◆ Task input:
+--
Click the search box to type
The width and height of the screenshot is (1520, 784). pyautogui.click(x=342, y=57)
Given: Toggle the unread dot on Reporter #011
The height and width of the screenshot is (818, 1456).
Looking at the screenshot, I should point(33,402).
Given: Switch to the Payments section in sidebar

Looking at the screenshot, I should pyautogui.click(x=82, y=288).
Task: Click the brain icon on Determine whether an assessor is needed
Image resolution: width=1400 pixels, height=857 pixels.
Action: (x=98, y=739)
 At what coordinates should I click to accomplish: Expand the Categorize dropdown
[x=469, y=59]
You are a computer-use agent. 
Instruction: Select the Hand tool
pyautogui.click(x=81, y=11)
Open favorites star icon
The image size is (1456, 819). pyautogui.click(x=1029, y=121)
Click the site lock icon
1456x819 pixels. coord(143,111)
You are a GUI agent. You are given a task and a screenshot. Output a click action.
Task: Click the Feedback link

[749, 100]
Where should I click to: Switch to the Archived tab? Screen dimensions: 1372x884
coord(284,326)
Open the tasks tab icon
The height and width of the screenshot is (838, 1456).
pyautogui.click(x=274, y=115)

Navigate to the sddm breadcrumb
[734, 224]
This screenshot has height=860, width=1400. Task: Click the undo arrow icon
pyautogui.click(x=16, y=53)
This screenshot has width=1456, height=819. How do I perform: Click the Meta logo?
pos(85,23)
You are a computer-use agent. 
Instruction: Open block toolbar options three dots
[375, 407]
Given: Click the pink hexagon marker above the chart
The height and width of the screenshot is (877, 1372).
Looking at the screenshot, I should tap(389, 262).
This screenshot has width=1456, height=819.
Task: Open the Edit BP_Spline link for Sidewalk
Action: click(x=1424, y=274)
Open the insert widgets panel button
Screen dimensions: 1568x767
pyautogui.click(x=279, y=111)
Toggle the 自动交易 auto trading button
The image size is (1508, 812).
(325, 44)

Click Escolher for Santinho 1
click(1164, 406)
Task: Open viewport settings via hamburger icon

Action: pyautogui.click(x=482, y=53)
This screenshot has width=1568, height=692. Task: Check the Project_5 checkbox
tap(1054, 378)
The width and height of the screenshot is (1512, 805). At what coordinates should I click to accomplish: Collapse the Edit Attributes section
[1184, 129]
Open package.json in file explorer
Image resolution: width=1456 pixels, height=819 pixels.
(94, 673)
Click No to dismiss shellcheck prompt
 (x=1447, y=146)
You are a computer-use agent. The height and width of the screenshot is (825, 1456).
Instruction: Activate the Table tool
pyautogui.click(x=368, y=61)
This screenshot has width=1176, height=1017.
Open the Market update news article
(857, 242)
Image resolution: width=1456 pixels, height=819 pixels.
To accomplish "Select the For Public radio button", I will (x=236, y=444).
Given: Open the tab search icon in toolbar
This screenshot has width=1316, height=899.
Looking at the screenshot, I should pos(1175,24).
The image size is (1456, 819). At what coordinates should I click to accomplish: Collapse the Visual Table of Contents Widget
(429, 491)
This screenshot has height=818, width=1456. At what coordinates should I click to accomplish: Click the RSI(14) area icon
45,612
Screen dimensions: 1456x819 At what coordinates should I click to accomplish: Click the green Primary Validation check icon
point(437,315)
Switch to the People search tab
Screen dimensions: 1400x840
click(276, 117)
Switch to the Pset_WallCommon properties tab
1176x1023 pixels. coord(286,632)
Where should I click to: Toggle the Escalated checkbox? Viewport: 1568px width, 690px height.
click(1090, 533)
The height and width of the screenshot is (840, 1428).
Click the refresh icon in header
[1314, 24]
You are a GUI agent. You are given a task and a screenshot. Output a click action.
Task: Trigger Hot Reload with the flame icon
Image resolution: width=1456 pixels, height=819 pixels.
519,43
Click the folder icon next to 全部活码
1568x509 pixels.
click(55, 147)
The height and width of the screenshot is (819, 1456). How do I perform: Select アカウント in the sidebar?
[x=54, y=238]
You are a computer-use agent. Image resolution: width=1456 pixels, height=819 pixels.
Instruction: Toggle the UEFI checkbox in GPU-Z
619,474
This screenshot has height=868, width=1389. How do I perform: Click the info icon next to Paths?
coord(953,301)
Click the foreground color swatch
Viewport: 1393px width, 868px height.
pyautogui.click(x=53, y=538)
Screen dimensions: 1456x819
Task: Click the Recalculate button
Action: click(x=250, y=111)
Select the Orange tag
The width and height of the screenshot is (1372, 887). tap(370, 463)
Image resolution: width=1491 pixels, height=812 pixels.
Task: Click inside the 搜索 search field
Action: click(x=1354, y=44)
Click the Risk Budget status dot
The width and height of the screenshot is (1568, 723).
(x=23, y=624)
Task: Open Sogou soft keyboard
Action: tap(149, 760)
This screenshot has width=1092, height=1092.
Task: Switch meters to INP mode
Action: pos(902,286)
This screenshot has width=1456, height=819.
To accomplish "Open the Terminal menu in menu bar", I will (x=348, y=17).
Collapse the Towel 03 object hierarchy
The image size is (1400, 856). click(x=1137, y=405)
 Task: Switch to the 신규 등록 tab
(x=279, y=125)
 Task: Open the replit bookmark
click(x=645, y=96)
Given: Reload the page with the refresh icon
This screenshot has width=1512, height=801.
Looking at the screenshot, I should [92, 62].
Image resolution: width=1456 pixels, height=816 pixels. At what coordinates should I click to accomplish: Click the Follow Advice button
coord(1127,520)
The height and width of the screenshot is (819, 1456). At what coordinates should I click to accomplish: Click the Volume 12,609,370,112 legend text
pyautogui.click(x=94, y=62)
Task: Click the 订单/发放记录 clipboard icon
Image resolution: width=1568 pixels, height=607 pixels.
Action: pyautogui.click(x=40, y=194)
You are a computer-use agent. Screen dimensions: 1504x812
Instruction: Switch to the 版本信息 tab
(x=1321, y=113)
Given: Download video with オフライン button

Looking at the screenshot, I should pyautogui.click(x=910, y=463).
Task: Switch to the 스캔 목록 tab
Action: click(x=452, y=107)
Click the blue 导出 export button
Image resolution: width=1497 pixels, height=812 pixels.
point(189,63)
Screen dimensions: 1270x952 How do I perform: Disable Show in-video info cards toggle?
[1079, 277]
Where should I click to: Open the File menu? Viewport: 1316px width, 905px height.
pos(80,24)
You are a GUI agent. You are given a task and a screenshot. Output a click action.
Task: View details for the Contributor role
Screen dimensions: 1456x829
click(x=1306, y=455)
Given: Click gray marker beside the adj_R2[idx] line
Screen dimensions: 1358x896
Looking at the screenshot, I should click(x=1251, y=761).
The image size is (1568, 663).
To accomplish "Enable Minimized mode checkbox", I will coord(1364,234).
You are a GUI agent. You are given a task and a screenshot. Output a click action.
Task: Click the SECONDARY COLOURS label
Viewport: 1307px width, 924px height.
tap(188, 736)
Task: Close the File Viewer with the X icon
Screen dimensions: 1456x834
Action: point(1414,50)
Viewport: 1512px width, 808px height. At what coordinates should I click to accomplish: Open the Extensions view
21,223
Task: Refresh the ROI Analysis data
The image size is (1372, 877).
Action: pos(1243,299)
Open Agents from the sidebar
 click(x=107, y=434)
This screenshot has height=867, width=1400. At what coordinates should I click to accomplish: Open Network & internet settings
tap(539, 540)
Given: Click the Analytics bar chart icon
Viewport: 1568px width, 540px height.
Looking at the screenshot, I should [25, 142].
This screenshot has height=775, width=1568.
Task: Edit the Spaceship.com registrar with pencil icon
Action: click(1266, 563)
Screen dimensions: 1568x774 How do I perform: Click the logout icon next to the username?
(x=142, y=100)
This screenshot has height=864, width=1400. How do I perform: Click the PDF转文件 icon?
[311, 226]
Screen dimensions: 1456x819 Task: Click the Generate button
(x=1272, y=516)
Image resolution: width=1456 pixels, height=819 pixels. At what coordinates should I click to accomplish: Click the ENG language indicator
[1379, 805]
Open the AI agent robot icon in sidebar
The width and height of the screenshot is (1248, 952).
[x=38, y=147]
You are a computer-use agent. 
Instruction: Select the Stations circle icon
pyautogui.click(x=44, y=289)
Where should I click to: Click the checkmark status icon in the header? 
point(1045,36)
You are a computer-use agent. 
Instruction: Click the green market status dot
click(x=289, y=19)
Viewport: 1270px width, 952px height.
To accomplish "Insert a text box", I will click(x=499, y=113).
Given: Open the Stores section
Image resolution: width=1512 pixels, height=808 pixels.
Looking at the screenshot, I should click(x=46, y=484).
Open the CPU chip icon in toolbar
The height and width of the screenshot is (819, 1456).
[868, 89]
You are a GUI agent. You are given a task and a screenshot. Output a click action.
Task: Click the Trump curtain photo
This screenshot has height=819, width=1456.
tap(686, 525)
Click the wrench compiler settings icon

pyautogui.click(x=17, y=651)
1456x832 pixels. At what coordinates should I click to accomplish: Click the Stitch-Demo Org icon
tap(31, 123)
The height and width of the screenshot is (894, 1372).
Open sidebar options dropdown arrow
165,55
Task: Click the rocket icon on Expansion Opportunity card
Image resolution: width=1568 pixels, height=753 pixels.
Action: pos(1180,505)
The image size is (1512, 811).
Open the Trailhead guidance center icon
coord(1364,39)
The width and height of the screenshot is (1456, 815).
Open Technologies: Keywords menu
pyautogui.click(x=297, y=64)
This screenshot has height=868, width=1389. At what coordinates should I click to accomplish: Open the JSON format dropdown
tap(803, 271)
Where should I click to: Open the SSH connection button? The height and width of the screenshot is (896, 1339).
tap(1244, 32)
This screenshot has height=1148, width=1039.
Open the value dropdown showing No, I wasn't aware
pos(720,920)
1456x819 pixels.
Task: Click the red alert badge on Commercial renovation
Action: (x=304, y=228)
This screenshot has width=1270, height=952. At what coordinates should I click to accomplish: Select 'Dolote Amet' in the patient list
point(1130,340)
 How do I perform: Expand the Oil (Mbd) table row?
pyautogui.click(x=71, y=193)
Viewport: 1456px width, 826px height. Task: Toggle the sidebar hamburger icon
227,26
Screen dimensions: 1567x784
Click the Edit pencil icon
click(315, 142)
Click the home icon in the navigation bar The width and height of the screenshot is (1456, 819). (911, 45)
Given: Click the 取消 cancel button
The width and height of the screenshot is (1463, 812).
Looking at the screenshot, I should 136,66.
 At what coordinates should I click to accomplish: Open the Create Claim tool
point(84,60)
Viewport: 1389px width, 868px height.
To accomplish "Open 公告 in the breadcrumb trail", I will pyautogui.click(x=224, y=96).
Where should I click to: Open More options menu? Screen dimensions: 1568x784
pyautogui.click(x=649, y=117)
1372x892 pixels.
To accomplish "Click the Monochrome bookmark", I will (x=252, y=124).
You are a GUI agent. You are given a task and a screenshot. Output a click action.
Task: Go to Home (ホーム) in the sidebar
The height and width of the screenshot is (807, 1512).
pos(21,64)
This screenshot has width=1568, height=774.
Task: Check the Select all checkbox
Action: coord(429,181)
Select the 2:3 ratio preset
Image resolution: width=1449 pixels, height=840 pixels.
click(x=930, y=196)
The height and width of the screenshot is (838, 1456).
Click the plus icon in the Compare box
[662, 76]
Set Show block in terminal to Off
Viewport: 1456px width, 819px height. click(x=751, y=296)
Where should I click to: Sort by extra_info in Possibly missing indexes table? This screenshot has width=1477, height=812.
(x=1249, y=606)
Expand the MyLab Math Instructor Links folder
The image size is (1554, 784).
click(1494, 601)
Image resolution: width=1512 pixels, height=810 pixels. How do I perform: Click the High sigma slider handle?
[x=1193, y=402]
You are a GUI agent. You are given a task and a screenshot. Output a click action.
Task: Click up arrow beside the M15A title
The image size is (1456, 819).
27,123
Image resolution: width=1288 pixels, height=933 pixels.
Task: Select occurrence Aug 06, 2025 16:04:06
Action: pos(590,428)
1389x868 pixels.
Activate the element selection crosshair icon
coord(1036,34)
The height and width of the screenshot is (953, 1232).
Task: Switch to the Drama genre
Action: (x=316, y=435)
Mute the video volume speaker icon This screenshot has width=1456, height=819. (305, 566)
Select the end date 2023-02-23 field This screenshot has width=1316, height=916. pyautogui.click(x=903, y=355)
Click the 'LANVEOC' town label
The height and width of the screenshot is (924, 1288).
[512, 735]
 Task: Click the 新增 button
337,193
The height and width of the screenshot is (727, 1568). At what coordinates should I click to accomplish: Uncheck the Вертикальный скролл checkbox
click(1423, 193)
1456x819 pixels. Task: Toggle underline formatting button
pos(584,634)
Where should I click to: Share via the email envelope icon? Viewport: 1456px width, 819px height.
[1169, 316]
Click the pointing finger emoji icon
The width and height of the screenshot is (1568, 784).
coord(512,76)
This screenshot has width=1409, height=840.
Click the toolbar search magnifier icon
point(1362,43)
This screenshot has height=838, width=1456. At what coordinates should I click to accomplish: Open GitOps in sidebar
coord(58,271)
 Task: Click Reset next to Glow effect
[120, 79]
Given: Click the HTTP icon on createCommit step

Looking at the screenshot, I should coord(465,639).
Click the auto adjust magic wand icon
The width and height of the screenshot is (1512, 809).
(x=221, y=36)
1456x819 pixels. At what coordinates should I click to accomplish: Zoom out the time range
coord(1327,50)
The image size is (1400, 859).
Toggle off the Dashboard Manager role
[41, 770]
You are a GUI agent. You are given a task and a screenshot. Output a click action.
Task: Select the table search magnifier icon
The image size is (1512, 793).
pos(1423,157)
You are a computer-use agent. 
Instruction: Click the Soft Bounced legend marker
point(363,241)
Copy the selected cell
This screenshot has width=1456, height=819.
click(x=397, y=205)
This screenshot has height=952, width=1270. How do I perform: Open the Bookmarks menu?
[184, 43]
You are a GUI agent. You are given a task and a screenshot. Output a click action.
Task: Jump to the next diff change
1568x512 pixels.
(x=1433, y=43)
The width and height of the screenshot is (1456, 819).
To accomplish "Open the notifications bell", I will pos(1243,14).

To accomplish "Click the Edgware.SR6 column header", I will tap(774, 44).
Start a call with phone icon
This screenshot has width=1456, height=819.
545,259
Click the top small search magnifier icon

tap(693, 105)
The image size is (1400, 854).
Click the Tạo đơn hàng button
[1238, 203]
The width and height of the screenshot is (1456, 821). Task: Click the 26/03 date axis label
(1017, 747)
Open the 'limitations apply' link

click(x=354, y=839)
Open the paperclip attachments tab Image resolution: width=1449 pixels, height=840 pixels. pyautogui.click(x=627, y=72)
+--
◆ Problem requirements: Reproduce the entries exactly, starting at their first line and stopping after the line with "Task: Click the brain".

◆ Solution below:
Click the search box to type
The width and height of the screenshot is (1520, 784). pyautogui.click(x=342, y=57)
Given: Toggle the unread dot on Reporter #011
The height and width of the screenshot is (818, 1456).
Looking at the screenshot, I should point(33,402).
Given: Switch to the Payments section in sidebar

Looking at the screenshot, I should pyautogui.click(x=82, y=288).
Task: Click the brain icon on Determine whether an assessor is needed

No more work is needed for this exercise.